INSTRUCTIONS FOR THE TASK
Beginning with the line containing "Перчатки (186, 123)" and ending at the last line of the data, set down every line exactly, leaving out all pictures.

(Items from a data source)
=-=-=-=-=
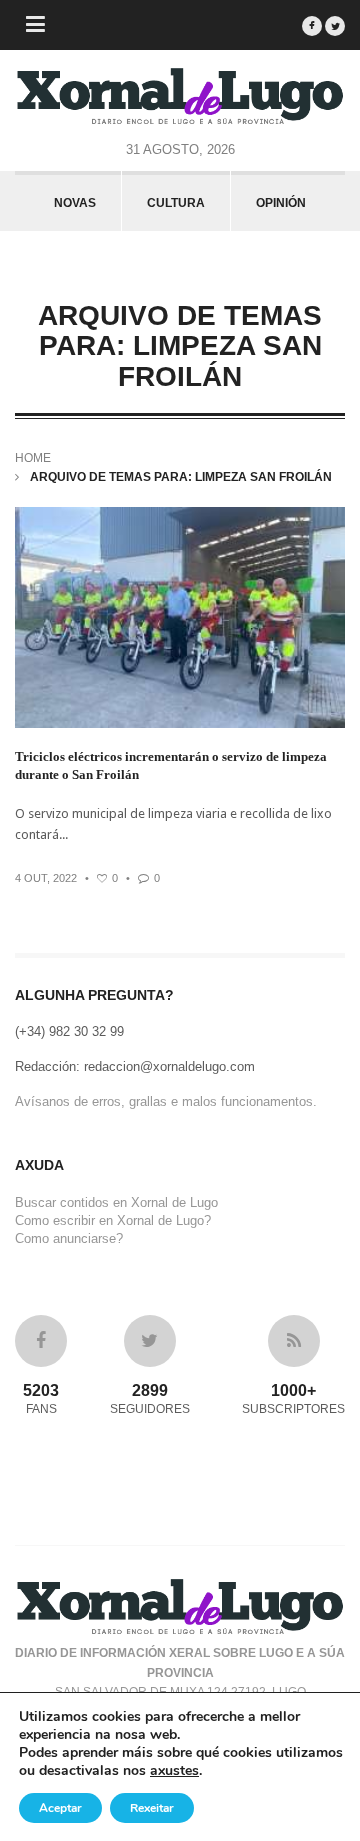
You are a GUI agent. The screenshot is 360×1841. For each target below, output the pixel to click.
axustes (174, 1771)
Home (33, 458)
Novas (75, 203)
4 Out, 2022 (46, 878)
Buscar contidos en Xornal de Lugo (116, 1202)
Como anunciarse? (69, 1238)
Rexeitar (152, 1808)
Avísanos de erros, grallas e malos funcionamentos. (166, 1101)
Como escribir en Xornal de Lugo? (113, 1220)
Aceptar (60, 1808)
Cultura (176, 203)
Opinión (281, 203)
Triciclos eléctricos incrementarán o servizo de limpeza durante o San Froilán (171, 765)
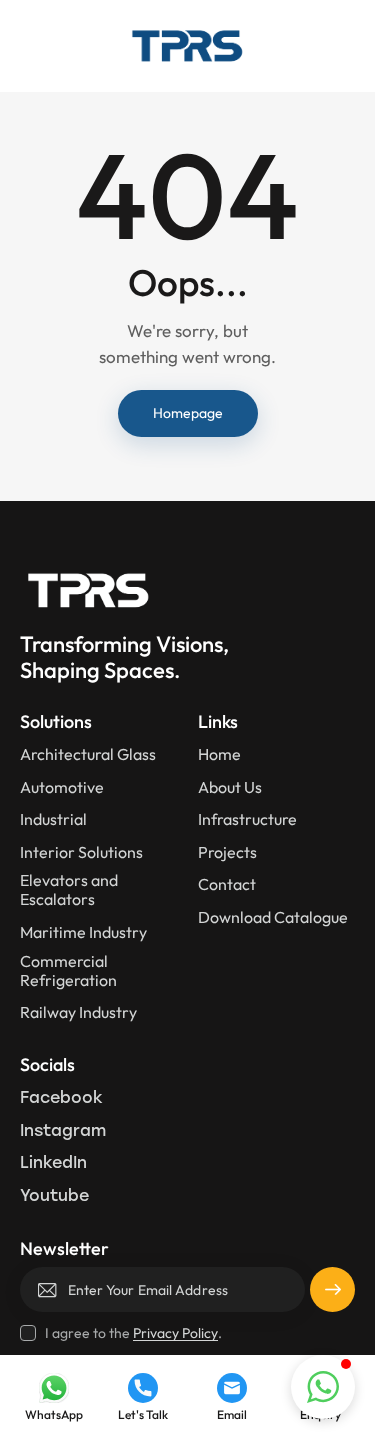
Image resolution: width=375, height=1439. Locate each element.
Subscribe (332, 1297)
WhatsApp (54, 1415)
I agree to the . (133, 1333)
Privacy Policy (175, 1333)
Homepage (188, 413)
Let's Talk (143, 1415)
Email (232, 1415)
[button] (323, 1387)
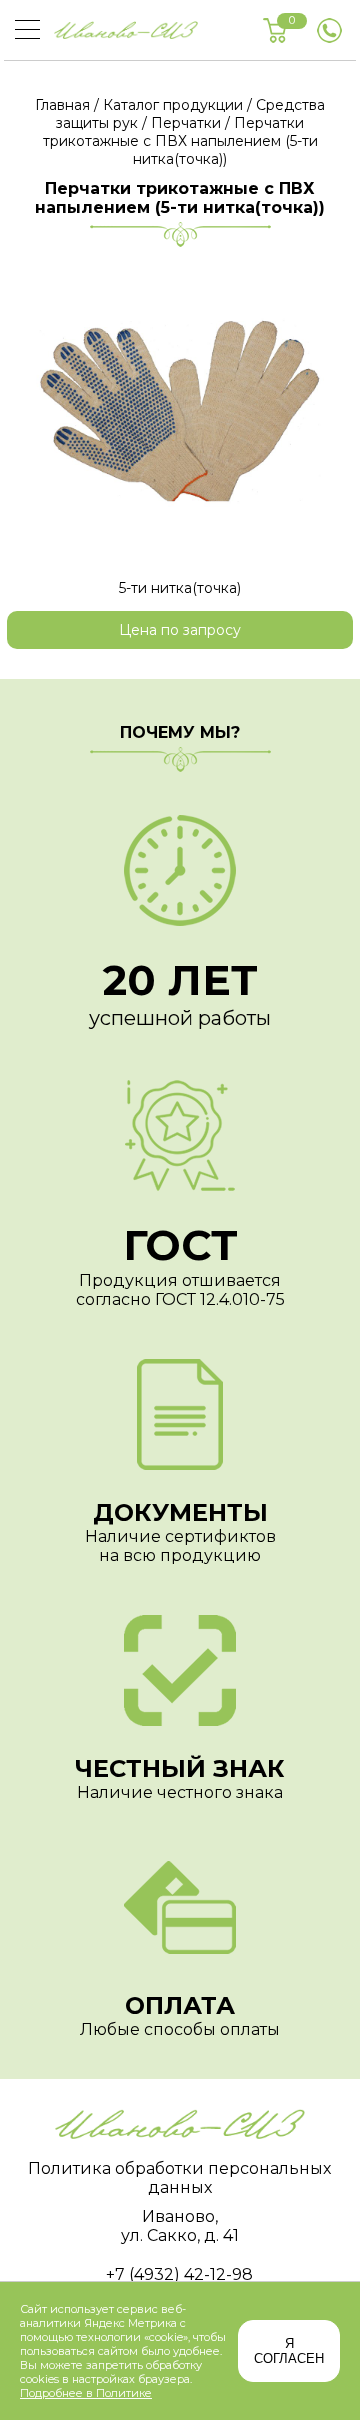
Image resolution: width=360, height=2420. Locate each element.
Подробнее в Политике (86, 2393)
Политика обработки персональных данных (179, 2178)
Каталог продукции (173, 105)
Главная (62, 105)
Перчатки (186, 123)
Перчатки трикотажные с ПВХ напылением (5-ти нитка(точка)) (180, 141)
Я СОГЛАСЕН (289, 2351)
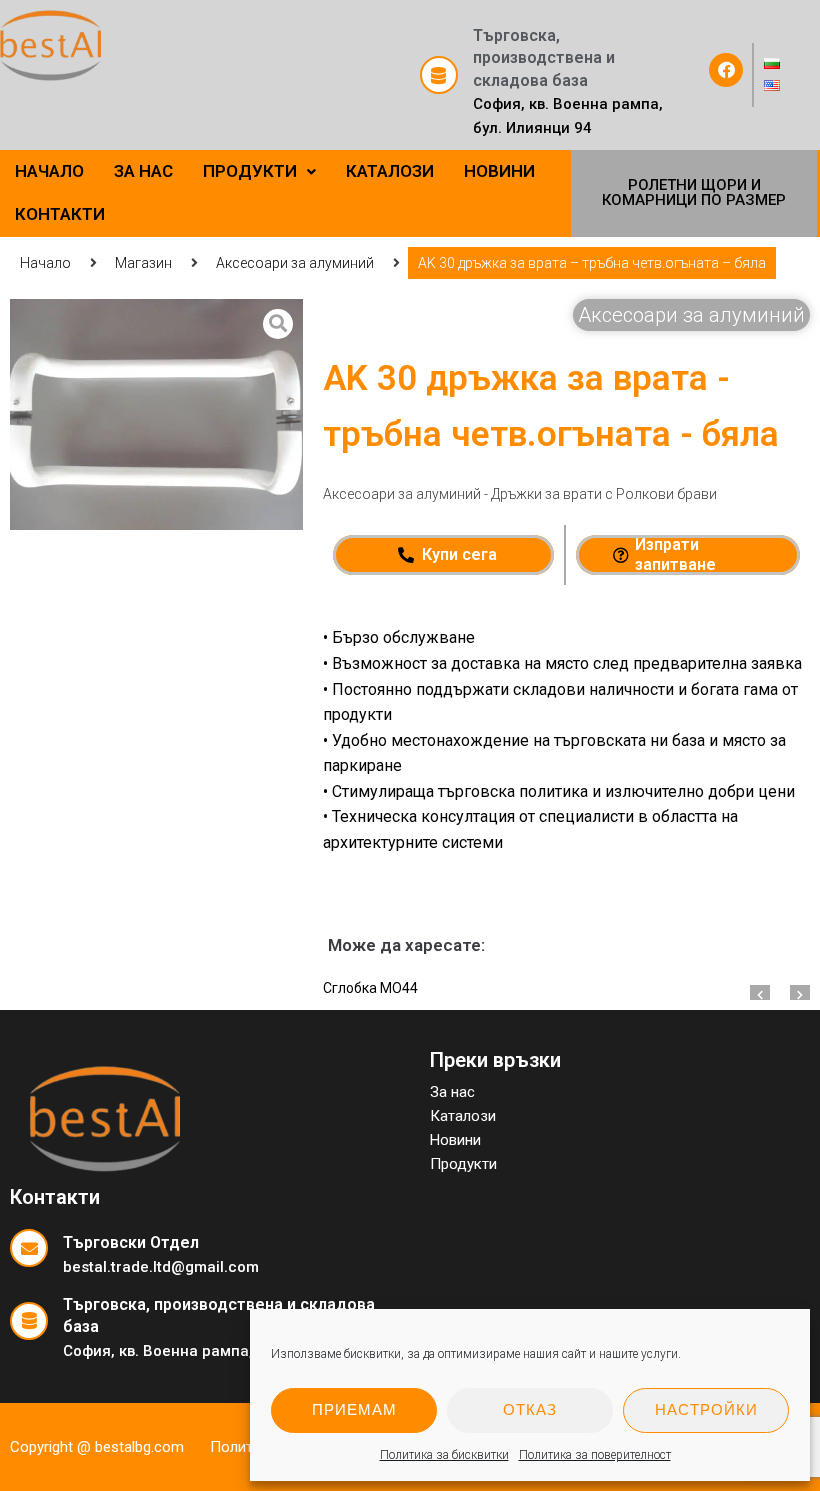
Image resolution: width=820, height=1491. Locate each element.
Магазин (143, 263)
=-=-=-=-=
EXERCISE ANSWER
Перчатки (186, 123)
Перчатки трикотажные с ПВХ напылением (5-ти нитка(точка)) (180, 141)
Я СОГЛАСЕН (289, 2351)
Image resolution: width=820, height=1491. Locate each element.
Магазин (143, 263)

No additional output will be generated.